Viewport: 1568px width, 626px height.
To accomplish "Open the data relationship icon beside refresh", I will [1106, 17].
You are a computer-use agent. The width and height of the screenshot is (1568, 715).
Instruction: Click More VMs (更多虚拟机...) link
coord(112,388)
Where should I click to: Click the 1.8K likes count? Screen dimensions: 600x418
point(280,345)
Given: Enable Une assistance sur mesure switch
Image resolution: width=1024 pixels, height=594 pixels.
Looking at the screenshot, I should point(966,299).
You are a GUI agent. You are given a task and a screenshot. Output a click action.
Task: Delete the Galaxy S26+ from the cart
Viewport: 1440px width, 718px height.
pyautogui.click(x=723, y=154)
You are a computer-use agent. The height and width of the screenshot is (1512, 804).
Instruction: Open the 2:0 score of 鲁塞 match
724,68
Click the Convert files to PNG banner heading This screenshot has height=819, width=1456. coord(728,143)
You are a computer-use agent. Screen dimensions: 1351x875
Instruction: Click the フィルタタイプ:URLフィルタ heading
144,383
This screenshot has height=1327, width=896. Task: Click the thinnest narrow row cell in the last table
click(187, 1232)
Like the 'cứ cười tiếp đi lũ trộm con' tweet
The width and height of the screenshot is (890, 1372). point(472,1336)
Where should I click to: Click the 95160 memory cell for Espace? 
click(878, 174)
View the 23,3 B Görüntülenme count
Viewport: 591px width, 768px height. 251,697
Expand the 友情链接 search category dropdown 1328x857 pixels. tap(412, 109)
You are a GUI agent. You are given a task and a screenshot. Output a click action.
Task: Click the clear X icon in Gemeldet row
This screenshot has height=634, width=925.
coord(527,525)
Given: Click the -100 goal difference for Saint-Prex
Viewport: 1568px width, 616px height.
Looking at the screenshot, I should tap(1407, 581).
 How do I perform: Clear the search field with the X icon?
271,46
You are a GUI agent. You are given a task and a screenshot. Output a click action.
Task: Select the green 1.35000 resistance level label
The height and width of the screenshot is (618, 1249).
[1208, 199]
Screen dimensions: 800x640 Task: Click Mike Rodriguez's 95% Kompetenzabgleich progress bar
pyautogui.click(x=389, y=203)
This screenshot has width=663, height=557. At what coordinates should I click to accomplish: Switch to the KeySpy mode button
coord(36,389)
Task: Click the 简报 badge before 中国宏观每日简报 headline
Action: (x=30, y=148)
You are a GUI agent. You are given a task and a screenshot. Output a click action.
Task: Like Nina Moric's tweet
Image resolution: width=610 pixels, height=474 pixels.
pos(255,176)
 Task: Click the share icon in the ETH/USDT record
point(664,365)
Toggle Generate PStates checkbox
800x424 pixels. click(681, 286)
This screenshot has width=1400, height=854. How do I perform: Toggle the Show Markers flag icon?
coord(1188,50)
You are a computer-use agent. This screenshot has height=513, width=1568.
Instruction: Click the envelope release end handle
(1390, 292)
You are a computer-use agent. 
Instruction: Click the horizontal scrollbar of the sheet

→ **What the task requires**:
Wherever the word "computer" occurs in a line of the listing, copy that line.

→ **Solution to this exercise**:
You are a computer-use agent. The width and height of the screenshot is (1568, 715).
You are a computer-use agent. The height and width of the screenshot is (1512, 804).
You are a computer-use agent. Screen dimensions: 1351x875
You are a computer-use agent. This screenshot has height=513, width=1568.
You are a computer-use agent. 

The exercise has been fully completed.